Sinning in Vegas (Vegas Morellis 2)
I feel like pushing him a little, so instead of keeping quiet or accommodating him, I decide to be a brat. “What if I don’t want to pay you back? What if I don’t think I owe you anything?”
I don’t notice him drawing the material of my dress up around my waist until it’s already done and his fingers dig into the soft globes of my nearly bare ass. My panties are so thin beneath his strong hands, so insignificant. He pulls me forward, forcing me against the hardness of his cock. He still has trousers on, but I know how quickly he could shed them.
His voice comes out rough as he drags me across his cock again. “You’re testing the limits of my kindness.”
I know I’m not ready for this, but my body—once again—is behind the times. I can’t help the physical response I have to what he’s doing, and for a moment, I wonder if I should just give in. Let him shut my brain off and fill my body full of pleasure. I know he can do it. He’s done it before. I don’t know how I would feel afterward, but at least while he’s inside me I know I’ll feel incredible.
Doing my best to resist the temptation even as he rocks his cock against my pussy again, I murmur, “Where did we land on that poker game?”
“Two-person poker isn’t much fun,” he tells me, running a slow hand up my thigh.
I catch his wrist, stopping him from sliding that devious hand between my legs. “Even strip poker?”
He dips forward and kisses the exposed ball of my shoulder. “That turns into fucking within a few minutes. We could skip the card-playing and get right to it.”
Looking at his shoulder instead of his face, I tell him, “I’m not ready.”
“Let go of my wrist and I bet I can make a liar out of you,” he tells me.
“I don’t mean my body isn’t ready. My body is ready. My heart isn’t. My head isn’t.”
Rafe sighs, but he doesn’t break my grasp and push further, which he could easily do. A moment passes in silence, then he says, “We could invite Mateo and Mia.”
My eyes widen and I lean back. “Excuse me?”
His eyes dance with mischief. “To strip poker. More fun with more people.”
“No way. Are you nuts? I’m not taking my clothes off in front of them.”
“Why not?” he asks lightly, his gaze dropping to my chest. His hands follow and he squeezes my breasts like he has a right to.
?
??Because aside from Mia being gorgeous, your cousin is terrifying. When I catch his glance, I lose a year off my life. My assumption is that nudity draws his gaze move frequently than sitting at the dinner table fully dressed. I’d drop dread by the end of the game.”

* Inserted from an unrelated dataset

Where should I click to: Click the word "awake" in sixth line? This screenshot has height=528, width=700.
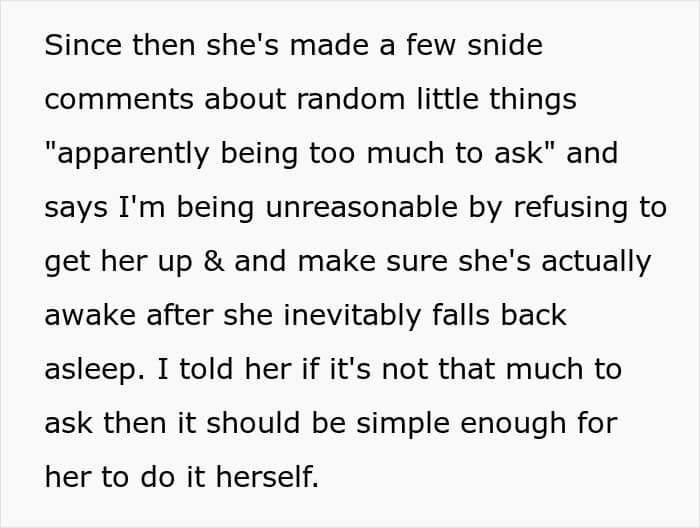pos(90,316)
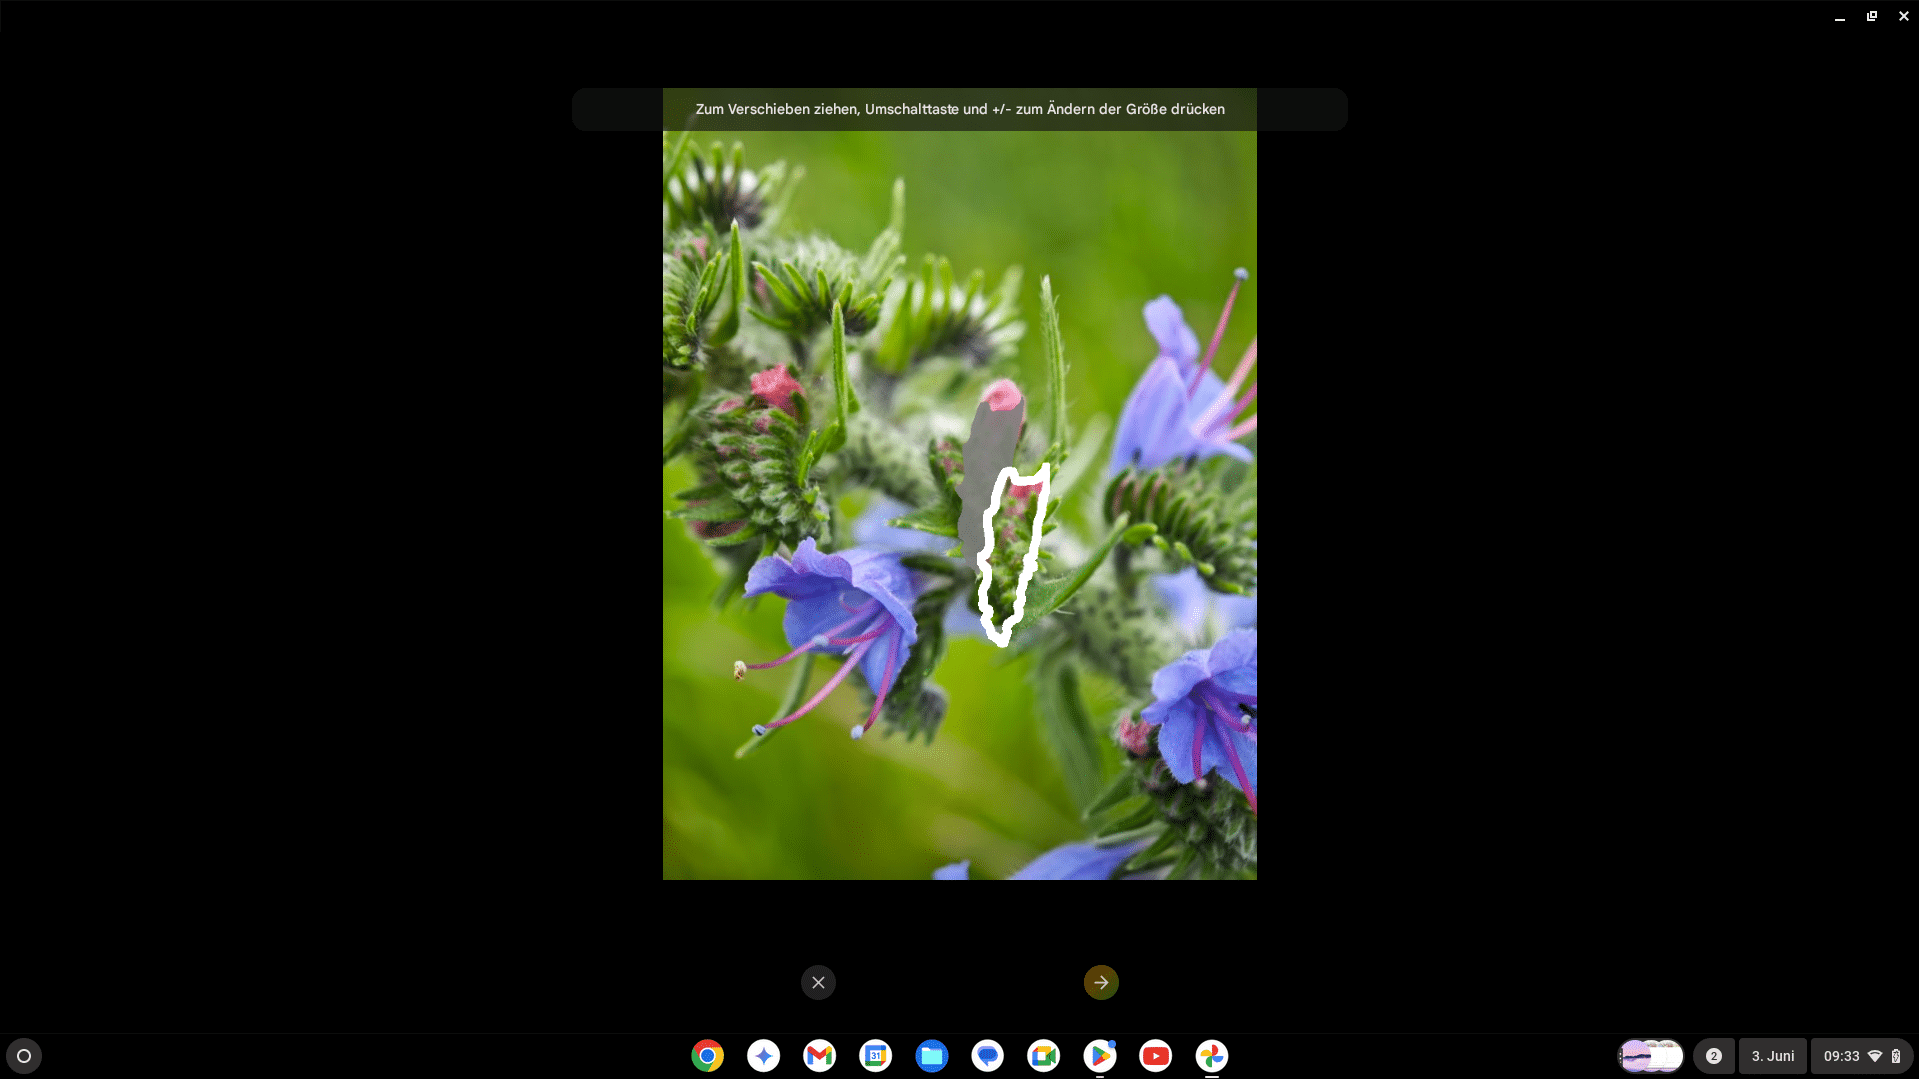Click inside the white outlined flower bud selection
The height and width of the screenshot is (1079, 1919).
[x=1012, y=556]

“I won’t lie and say he’s not a shit-stirrer, but he only has eyes for Mia. Unless you plan on playing with her, you don’t have to worry about snagging his attention.”
Biting back a smile, I say, “That suggestion came a little too easily.”

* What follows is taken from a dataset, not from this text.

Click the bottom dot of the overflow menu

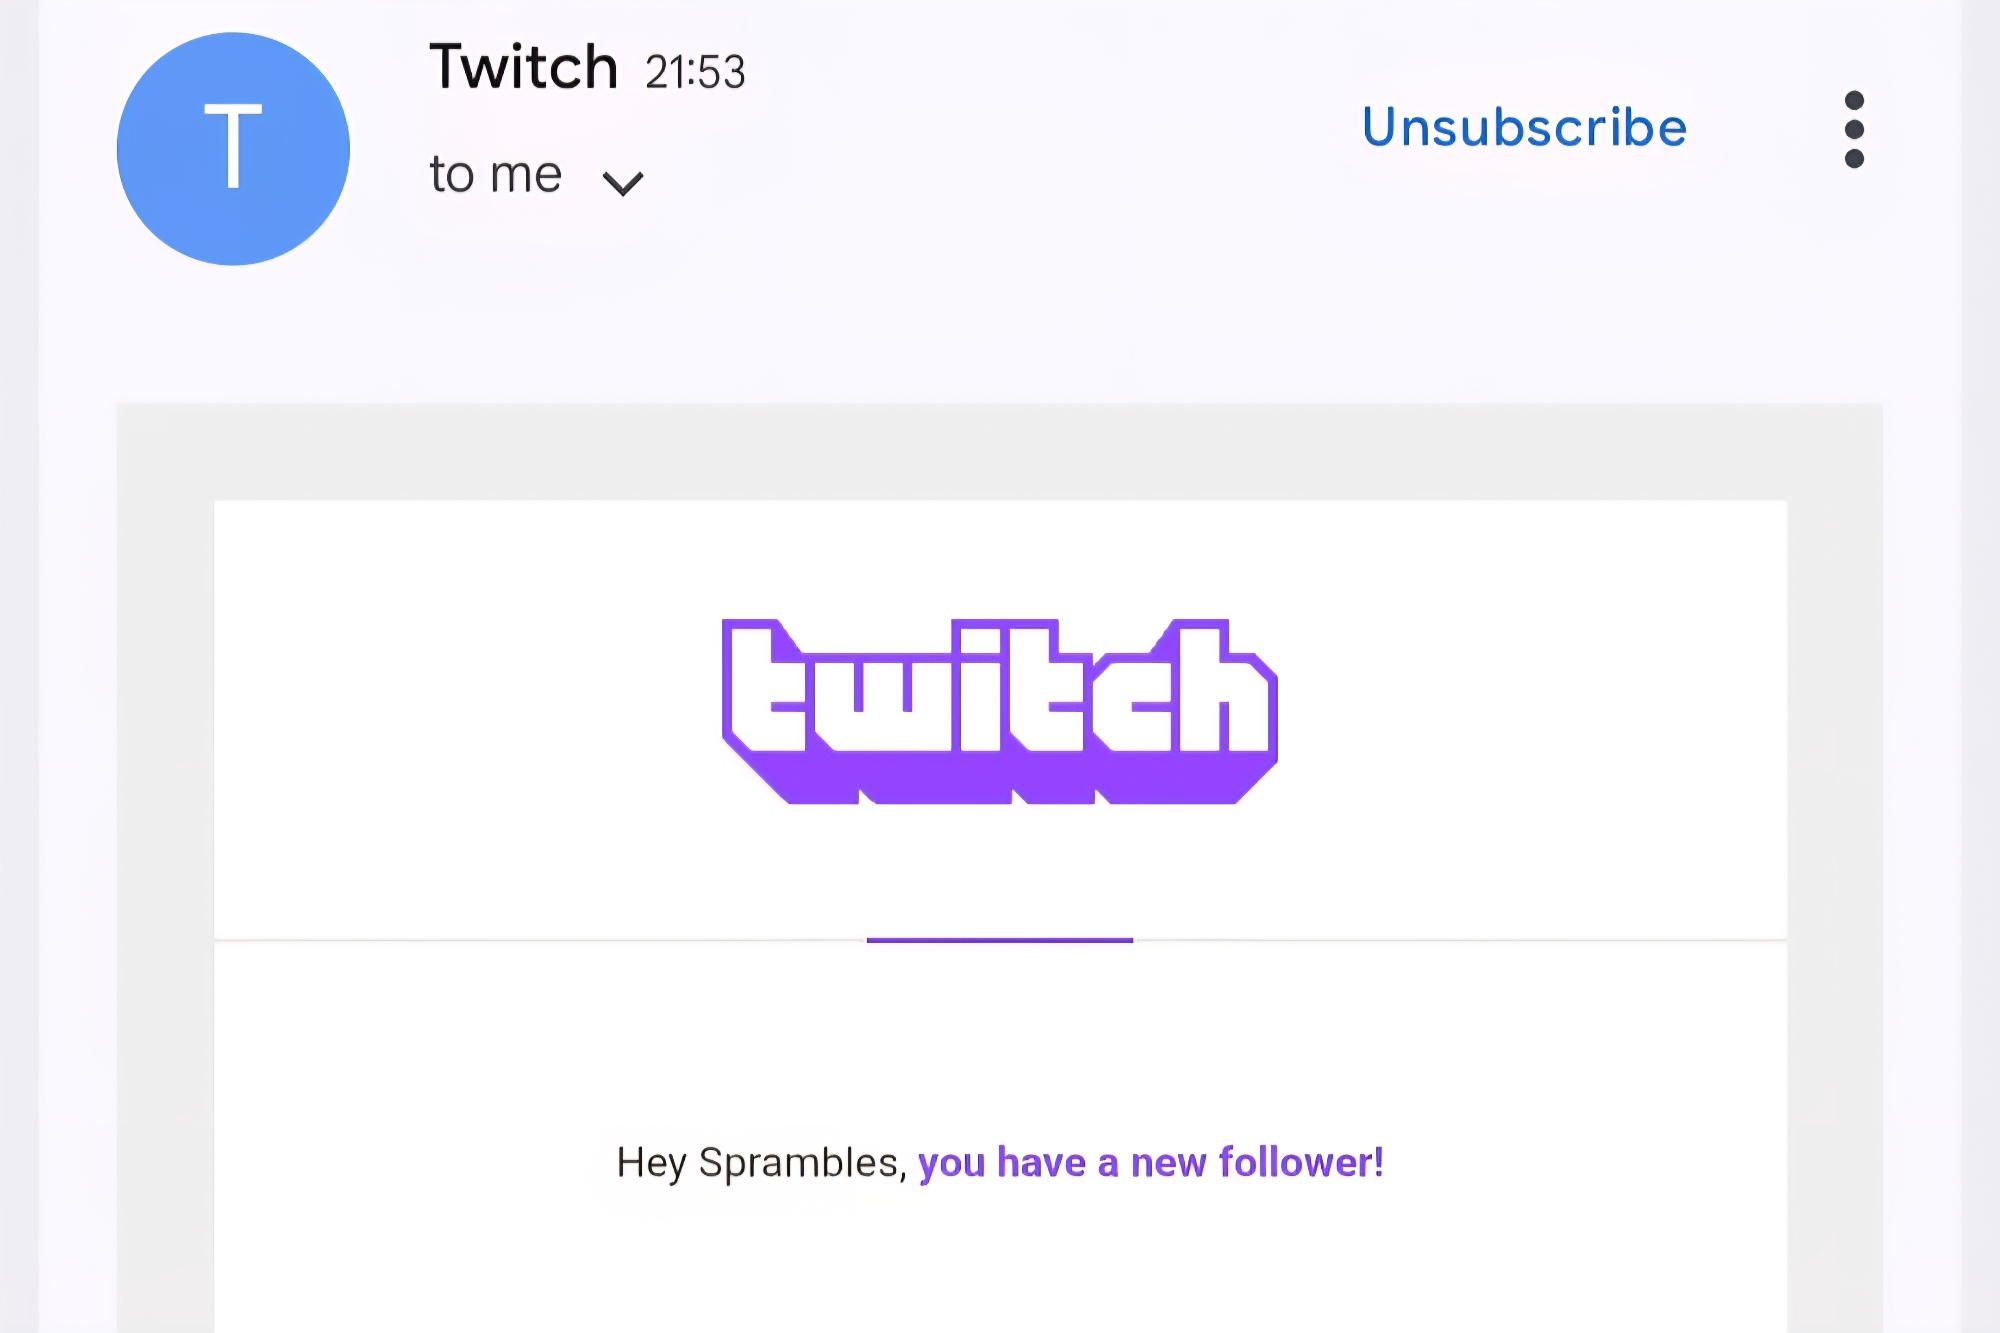(1854, 158)
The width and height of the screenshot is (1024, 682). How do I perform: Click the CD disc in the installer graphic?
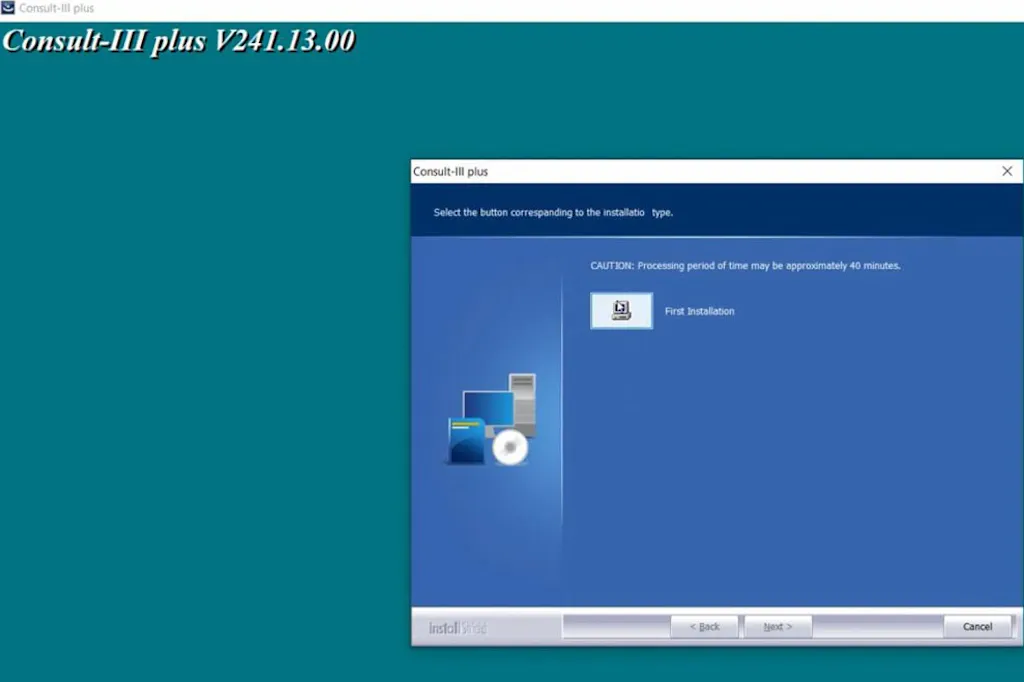(510, 448)
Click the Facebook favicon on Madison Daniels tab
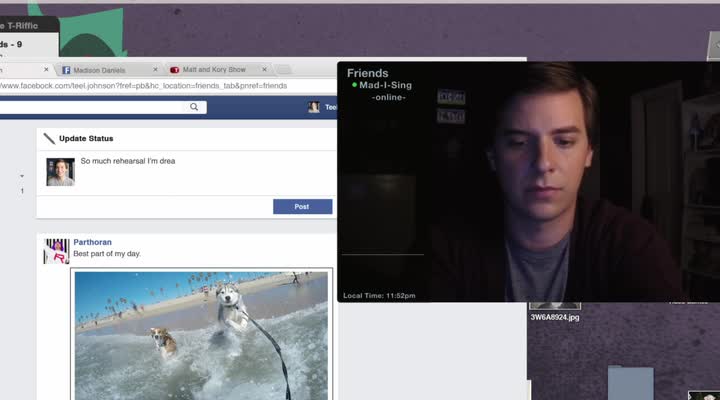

He plays at innocence—which is a joke. “What do you mean? I hate watching two beautiful women play with each other. It’s just the worst.”
I shove him in the shoulder. “I’m not into girls.”
“You don’t have to be into girls to play with them. Some kissing, some petting… I might be willing to knock down some of your debt for a little supervised playtime.”
I shake my head at him. “This isn’t going to happen. I’m not even completely sold on you, so I’m definitely not going to make out with a girl for your viewing pleasure.”
“Hmm,” he murmurs, reaching behind my back and tugging my zipper down. “You’re not being very playful tonight, kitten.” Taking my hand and placing it on his crotch, he asks, “What am I supposed to do about this?”
“Why don’t you imagine me doing your bidding and get yourself off to that.”
His eyes narrow on my face, then he grabs a fistful of my hair and moves me off his lap.
“Rafe…” I begin, as he lowers me to the floor by the hair on my head.
“Quiet,” he says, using his free hand to take his cock out.
Tummy taut with uncertainty, I look up at him. My heart pounds wildly in my chest, while a deeper, more primal part of me latches onto the feeling of being where I belong. I’m like a cornered animal, balancing here on my hands and knees with Rafe’s firm grip on my hair. My heart knows it isn’t ready to do this all over again, but something deeper craves the domination.